While U.S. cotton industry has some precarious risks in selling abroad, it also has some valuable assets. In most cases Chinese, Pakistani, Mexican and other textile producing countries know that if a U.S. shipment of cotton is promised, it will be delivered — and at the negotiated price.

The other big risk-reducing advantage of U.S. grown cotton is quality. Much of the cotton grown in the world is still hand picked. Hand picked cotton contains much more trash than machine picked and processed fiber. In Chine, for example, one person spends one working day cleaning two bales of hand-picked cotton. Despite the low cost of labor, this is a cost and time-delaying process that mills don’t have to worry about with U.S.-grown cotton.

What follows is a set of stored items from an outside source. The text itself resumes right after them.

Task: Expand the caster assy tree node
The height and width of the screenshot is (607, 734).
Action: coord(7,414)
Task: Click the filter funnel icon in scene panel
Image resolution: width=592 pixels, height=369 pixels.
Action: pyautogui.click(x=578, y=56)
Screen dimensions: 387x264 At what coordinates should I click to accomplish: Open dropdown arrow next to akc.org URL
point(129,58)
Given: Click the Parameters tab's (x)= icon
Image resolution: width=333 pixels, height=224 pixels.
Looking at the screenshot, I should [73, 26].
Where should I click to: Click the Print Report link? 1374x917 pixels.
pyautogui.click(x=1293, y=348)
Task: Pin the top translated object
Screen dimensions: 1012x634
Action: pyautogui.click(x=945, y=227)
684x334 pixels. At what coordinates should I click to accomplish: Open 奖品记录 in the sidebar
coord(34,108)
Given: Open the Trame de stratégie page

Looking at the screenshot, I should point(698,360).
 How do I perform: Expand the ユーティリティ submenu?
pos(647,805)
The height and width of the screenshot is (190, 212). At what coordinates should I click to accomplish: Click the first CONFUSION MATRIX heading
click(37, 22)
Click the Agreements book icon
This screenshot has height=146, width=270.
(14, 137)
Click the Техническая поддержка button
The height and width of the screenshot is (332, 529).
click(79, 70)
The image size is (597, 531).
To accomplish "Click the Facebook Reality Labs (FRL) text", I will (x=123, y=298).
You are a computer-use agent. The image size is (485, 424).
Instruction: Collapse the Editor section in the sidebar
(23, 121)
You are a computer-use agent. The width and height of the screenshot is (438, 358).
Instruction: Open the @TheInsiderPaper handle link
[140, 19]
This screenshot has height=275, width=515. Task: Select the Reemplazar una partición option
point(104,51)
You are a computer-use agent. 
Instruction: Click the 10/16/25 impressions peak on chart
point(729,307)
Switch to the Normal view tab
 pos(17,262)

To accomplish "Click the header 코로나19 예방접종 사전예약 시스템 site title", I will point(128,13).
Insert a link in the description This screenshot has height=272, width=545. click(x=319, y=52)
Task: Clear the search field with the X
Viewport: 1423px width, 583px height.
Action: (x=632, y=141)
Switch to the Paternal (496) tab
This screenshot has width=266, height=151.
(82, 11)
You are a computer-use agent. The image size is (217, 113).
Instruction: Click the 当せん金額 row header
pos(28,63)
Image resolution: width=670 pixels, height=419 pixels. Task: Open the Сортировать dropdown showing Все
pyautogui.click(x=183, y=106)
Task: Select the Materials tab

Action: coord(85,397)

Even considering the risks U.S. cotton growers take in growing the crop and the sometimes greater risk of selling it abroad, the biggest risk doesn’t come from other cotton-producing countries, it comes from other fibers, according to Cotton Incorporated CEO Berrye Worsham.

In 1961 cotton made up 68 percent of the fiber market in the U.S. Market share has gradually dwindled and has stabilized since the mid-1990s at approximately 20 percent.

Much of what Cotton Incorporated and the other U.S. ‘cottons’ can say and do to promote U.S.-grown cotton is tightly governed by government regulations. For example, it’s legal for Under Armor to run advertising that says in bold letters: Cotton is the Enemy. The cotton industry is prohibited by law from running negative advertising about other fibers.

Worsham notes that of Cotton Incorporated’s approximately $78 million annual budget, 43 percent goes to consumer marketing. Battling other fibers is an uphill battle, but one that contributes significantly to the risk taken each spring by U.S. cotton growers.

In the U.S. cotton production took a severe hit in 2007, with some historic production centers in the Southeast and Southwest cutting acreage by as much as 50 percent. California, once one of the country’s largest cotton producing states, has dropped from over 1.5 million acres a few years back to a projected acreage in 2008 of less than 150,000.

In the long-run, however, the outlook for U.S. grown cotton appears good. The demand for cotton products worldwide continues to grow and the supply of cotton continues to run below demand. The key for U.S. cotton producers is to understand that most of their cotton is going overseas and most of that cotton is going to China. Knowing how the international cotton game is played can be a big plus to U.S. cotton growers.